TEKS UNTUK DITELAAH
—————
Data Dua Juta Mata-mata Cina di Perusahaan-perusahaan Besar Dunia, Bocor
Beijing belum memverifikasi atau membantahnya. Tapi, kampanye yang ketat untuk mengisolasi Cina tampaknya akan segera terjadi
JERNIH—Terlalu sering kita membaca penyangkalan pemerintah Republik Rakyat Cina dalam skandal-skandal mata-mata di seluruh dunia, terutama di Amerika Serikat dan Eropa. Namun ke depan tampaknya sangkalan itu akan makin tak punya tuah.
The Australian, media terkemuka dari Australia, memperoleh bocoran database sekitar 2 juta anggota Partai Komunis Cina (PKC). Kebocoran seperti itu belum pernah terjadi sebelumnya, dalam standard apa pun, karena cenderung mengungkapkan bagaimana anggota PKC diduga melekat dan tertanam (embedded) dengan perusahaan-perusahaan terbesar di dunia, termasuk bank, kontraktor pertahanan, dan perusahaan farmasi.
Informasi yang bocor itu memiliki data dari posisi mereka di PKC, tanggal lahir, nomor KTP, dan etnis, dengan 79.000 cabang. Banyak di antaranya melekat di dalam perusahaan, universitas, dan bahkan lembaga pemerintah.
Menurut laporan itu, di antara perusahaan yang diidentifikasi memiliki anggota PKC sebagai karyawan mereka adalah produsen seperti Boeing dan Volkswagen, raksasa obat Pfizer dan AstraZeneca, dan lembaga keuangan termasuk ANZ dan HSBC.
Catatan keanggotaan juga menunjukkan bahwa PKC telah menyusup ke konsulat Australia, Inggris, dan AS di Shanghai, di mana Departemen Luar Negeri dan Perdagangan AS menggunakan lembaga pemerintah Cina, yakni Departemen Layanan Badan Luar Negeri Shanghai, untuk mempekerjakan staf lokal.
—————
DATA HASIL EKSTRAKSI

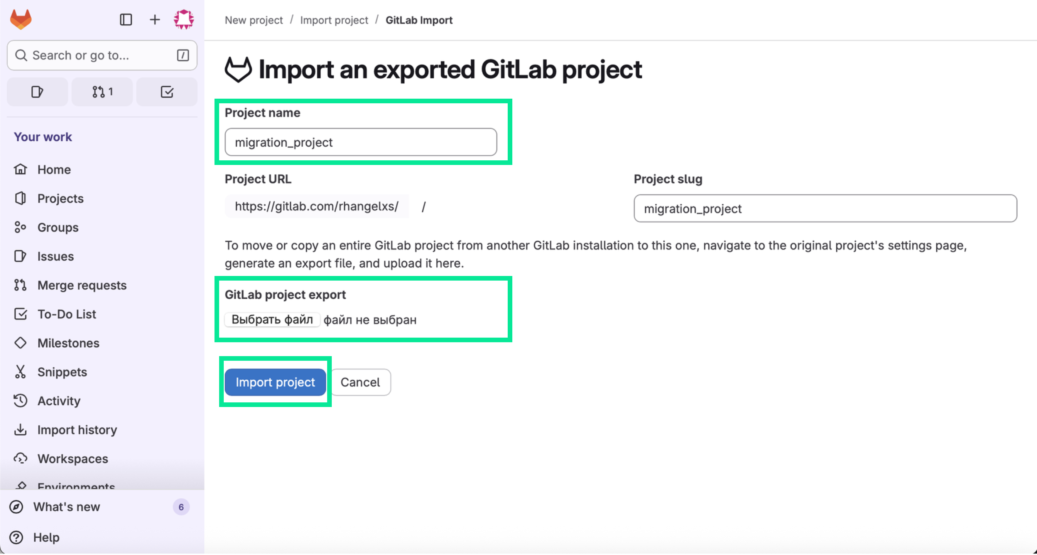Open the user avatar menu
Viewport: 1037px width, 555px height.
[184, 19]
—————
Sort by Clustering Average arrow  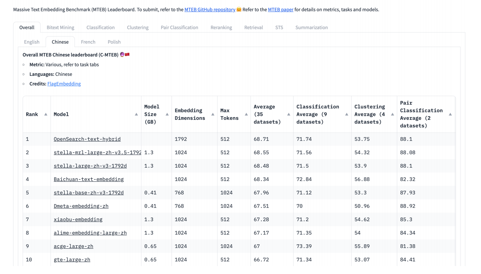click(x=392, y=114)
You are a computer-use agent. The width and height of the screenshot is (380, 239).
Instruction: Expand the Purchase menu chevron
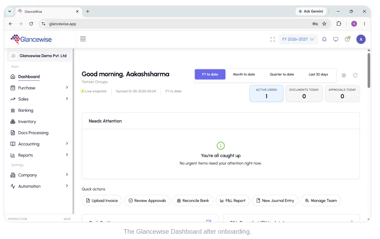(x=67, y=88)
—————
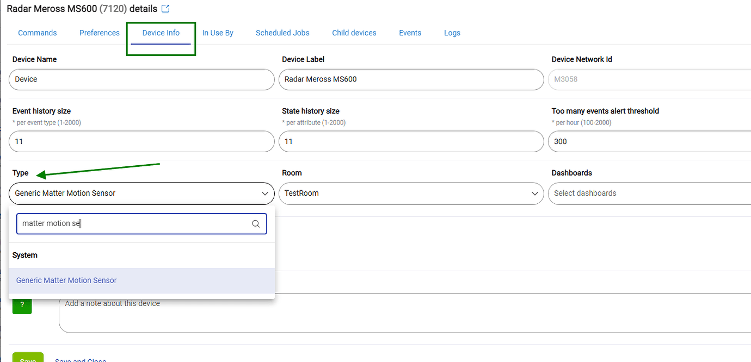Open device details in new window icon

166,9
—————
TUGAS 1
Kutip persis bagian teks tentang bocornya data anggota PKC mulai dari "Informasi yang bocor" hingga "bahkan lembaga pemerintah.".
TUGAS 2
Lanjutkan teks tentang bocornya data anggota Partai Komunis Cina, dimulai tepat setelah kalimat terakhirnya.

JAWABAN YANG DIHARAPKAN 1
Informasi yang bocor itu memiliki data dari posisi mereka di PKC, tanggal lahir, nomor KTP, dan etnis, dengan 79.000 cabang. Banyak di antaranya melekat di dalam perusahaan, universitas, dan bahkan lembaga pemerintah.

JAWABAN YANG DIHARAPKAN 2
“Ini diyakini sebagai kebocoran pertama di dunia,”ujar jurnalis The Australian dan pembawa acara Sky News, Sharri Markson. “Yang menakjubkan tentang database ini, tidak hanya mengekspos orang-orang yang menjadi anggota Partai Komunis, dan yang sekarang tinggal dan bekerja di seluruh dunia, dari Australia, AS, hingga Inggris, tetapi juga luar biasa karena mengungkap tentang bagaimana PKC beroperasi di bawah Presiden dan Ketua Xi Jinping.”
EurAsian Times menulis, data tersebut dikatakan telah diambil dari server di Shanghai pada 2016, yang disebut-sebut digunakan oleh para pembangkang Cina untuk tujuan kontraintelijen mereka.
Kebocoran data ini bisa berdampak sangat serius bagi Cina. Beijing belum memverifikasi atau membantahnya. Tapi, kampanye yang ketat untuk mengisolasi Cina pasti akan datang segera karena, selama fase awal Covid-19, Cina memiliki ‘sentimen yang tidak menguntungkan’ yang dilaporkan dari sekitar 70 persen warga dari banyak negara seperti Inggris, AS, Swedia, Spanyol, Kanada, dll, menurut laporan PewResearch pada Oktober 2020.
Yang paling mengejutkan adalah, dunia bahkan tidak tahu siapa yang merupakan anggota PKC, tetapi setelah pengungkapan ini, rahasia spionase Cina bertebaran.
Kebocoran ini akan membuat seluruh dunia melihat orang Cina dengan kecurigaan, dan tidak heran segera, warga Cina mungkin akan ramai-ramai dipecat oleh perusahaan masing-masing, tulis laporan tersebut.
Nasib warga negara ini terkatung-katung, karena tidak ada yang tahu apa yang akan mereka hadapi jika mereka kembali ke Cina. Meski demikian, 2 juta profil ini cukup untuk menggeneralisasi bahwa mungkin setiap warga negara Cina adalah mata-mata tersembunyi dan diduga terlibat dalam tindakan spionase, tambah EurAsian Times.
Pada 2019, Penasihat Keamanan Nasional AS John Bolton menuduh Cina mencuri teknologi Amerika yang digunakan dalam ‘pesawat tempur siluman F-35’. MQ9 Reaper AS juga dikatakan telah disalin oleh Cina dan dijual ke Pakistan.
Setelah pergantian peristiwa terbaru ini, ketika diduga bahwa anggota Cina berada di sektor pertahanan di seluruh dunia, tuduhan semacam itu akan memicu lebih banyak kecurigaan, yang akan mengundang lebih banyak pengetatan seputar Cina.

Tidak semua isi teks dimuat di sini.